### [Exercise goal]
Write down each entry precisely as given.

(Stored items)
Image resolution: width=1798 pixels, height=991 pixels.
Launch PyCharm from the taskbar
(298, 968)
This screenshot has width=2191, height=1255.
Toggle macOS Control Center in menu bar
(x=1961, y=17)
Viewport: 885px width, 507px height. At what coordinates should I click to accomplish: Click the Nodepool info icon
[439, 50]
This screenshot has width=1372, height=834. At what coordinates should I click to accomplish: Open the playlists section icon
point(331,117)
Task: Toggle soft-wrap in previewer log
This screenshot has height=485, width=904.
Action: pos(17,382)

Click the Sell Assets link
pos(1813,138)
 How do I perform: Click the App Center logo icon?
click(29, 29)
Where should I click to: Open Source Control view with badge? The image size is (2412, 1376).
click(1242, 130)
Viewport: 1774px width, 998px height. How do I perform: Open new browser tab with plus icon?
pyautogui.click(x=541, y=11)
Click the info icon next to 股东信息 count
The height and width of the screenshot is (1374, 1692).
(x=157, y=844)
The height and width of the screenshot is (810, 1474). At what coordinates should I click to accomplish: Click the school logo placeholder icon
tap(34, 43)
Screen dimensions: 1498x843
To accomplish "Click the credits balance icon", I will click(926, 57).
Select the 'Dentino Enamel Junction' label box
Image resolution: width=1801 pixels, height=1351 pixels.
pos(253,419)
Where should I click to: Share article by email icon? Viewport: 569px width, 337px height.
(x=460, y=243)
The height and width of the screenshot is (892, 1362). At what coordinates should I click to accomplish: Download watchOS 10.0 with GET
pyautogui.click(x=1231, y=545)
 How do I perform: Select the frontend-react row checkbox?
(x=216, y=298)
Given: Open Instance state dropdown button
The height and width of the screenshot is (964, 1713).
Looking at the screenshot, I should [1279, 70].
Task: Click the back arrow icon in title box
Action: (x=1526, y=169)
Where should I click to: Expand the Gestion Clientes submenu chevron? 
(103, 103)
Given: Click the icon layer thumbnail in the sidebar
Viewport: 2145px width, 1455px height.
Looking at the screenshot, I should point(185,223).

### [Exercise solution]
Image resolution: width=1798 pixels, height=991 pixels.
Launch PyCharm from the taskbar
(298, 968)
This screenshot has width=2191, height=1255.
Toggle macOS Control Center in menu bar
(x=1961, y=17)
Viewport: 885px width, 507px height. At what coordinates should I click to accomplish: Click the Nodepool info icon
[439, 50]
This screenshot has width=1372, height=834. At what coordinates should I click to accomplish: Open the playlists section icon
point(331,117)
Task: Toggle soft-wrap in previewer log
This screenshot has height=485, width=904.
Action: pos(17,382)

Click the Sell Assets link
pos(1813,138)
 How do I perform: Click the App Center logo icon?
click(29, 29)
Where should I click to: Open Source Control view with badge? The image size is (2412, 1376).
click(1242, 130)
Viewport: 1774px width, 998px height. How do I perform: Open new browser tab with plus icon?
pyautogui.click(x=541, y=11)
Click the info icon next to 股东信息 count
The height and width of the screenshot is (1374, 1692).
(x=157, y=844)
The height and width of the screenshot is (810, 1474). At what coordinates should I click to accomplish: Click the school logo placeholder icon
tap(34, 43)
Screen dimensions: 1498x843
To accomplish "Click the credits balance icon", I will click(926, 57).
Select the 'Dentino Enamel Junction' label box
Image resolution: width=1801 pixels, height=1351 pixels.
pos(253,419)
Where should I click to: Share article by email icon? Viewport: 569px width, 337px height.
(x=460, y=243)
The height and width of the screenshot is (892, 1362). At what coordinates should I click to accomplish: Download watchOS 10.0 with GET
pyautogui.click(x=1231, y=545)
 How do I perform: Select the frontend-react row checkbox?
(x=216, y=298)
Given: Open Instance state dropdown button
The height and width of the screenshot is (964, 1713).
Looking at the screenshot, I should [1279, 70].
Task: Click the back arrow icon in title box
Action: (x=1526, y=169)
Where should I click to: Expand the Gestion Clientes submenu chevron? 
(103, 103)
Given: Click the icon layer thumbnail in the sidebar
Viewport: 2145px width, 1455px height.
Looking at the screenshot, I should point(185,223).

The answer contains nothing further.